"Nie ma mowy!": Ich troje
5 sierpnia na ekrany polskich kin trafi romantyczna komedia "Nie ma mowy!" z Jasonem Sudeikisem i Rebeccą Hall w rolach głównych. Przedpremierowo w Interii możecie zobaczyć fragment filmu.
Po śmierci męża, słynnego muzyka folkowego, Hanna wciąż żyje jego życiem, próbując pisać biografię ukochanego. W jej prowincjonalnym, bezpiecznym świecie pojawia się Andrew, nowojorski pisarz, zbierający materiały do książki o jej zmarłym mężu. Tych dwoje dzieli wszystko. Czy mimo to uda im się wspólnie napisać biografię muzyka i rozpocząć nowy rozdział ich własnej historii?
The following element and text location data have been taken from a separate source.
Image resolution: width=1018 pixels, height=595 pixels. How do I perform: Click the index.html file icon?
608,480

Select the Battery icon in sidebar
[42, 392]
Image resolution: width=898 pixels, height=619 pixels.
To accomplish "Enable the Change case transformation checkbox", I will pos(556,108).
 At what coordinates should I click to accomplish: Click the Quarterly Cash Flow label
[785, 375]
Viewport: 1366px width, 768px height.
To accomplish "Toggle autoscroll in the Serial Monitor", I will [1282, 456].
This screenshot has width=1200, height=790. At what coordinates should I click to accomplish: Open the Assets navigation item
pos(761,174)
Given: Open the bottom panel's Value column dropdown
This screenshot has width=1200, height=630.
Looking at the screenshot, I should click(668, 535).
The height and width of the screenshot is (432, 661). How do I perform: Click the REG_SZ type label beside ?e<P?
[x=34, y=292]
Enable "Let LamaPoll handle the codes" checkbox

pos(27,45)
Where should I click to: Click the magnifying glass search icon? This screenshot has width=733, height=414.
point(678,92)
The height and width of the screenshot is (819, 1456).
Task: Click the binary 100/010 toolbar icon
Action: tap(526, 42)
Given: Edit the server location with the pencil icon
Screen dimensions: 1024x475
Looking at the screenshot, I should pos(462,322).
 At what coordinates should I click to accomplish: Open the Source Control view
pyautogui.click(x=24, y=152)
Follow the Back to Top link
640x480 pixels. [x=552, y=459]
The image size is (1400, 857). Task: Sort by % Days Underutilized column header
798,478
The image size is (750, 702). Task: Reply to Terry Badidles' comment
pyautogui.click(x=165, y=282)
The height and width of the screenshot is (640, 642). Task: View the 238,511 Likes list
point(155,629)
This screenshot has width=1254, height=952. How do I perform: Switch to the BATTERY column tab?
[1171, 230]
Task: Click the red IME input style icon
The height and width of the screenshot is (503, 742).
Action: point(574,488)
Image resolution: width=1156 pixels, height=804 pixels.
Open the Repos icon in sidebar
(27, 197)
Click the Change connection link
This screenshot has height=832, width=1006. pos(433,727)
Hannah to młoda wdowa, która od dwóch lat nie może otrząsnąć się po śmierci męża, znanego piosenkarza folkowego (głos Damiena Jurado). Mieszka w domku na wzgórzu, w małym miasteczku, gdzie wszyscy znają się od lat. Próbuje na nowo poukładać swoje życie, pracuje dla lokalnej gazety, od czasu do czasu spotyka się z miejscowym przystojniakiem. Ciągle jednak żyje wspomnieniami, dlatego postanawia stworzyć biografię i antologię twórczości zmarłego męża, bo - jak sama wyznaje: "zostało we mnie mnóstwo miłości, której nie miałam okazji dać".
Andrew jest przystojnym i przebojowym pisarzem z Nowego Jorku. Dowcipny, czarujący i pewny siebie. Przybywa do miasteczka, by dowiedzieć się więcej o niezwykłym muzyku - Hunterze Milesie. Wybitnym folkowym piosenkarzu, który wydał kultowy album i wkrótce potem zginął w niewyjaśnionych okolicznościach. Andrew czuje, że ta historia ma jakąś tajemnicę. Chciałby odkryć prawdziwe okoliczności śmierci artysty i poświęcić jego twórczości swoją książkę.
"Tym trzecim" jest Hunter Miles, ukochany mąż, wspaniały muzyk, legenda muzyki folkowej. Po tragicznej śmierci w niewyjaśnionych okolicznościach, pojawia się w filmie wyłącznie poprzez muzykę (głos Damiena Jurado). Jednak jest stale obecny w sercu Hanny i mocno namiesza w relacji z Andrew.
- Być może zabrzmi to staroświecko - ale historia Hanny i Andrew wydarzyła się naprawdę! Spotkała dwójkę młodych, szalonych ludzi, którzy choć po przejściach - zakochali się w sobie na całe życie. Tym dwojgiem, którzy tak do siebie nie pasowali, a dali sobie tyle szczęścia jestem ja i Desi (Desiree Van Til, scenarzystka) - wyznaje reżyser Sean Meawshaw.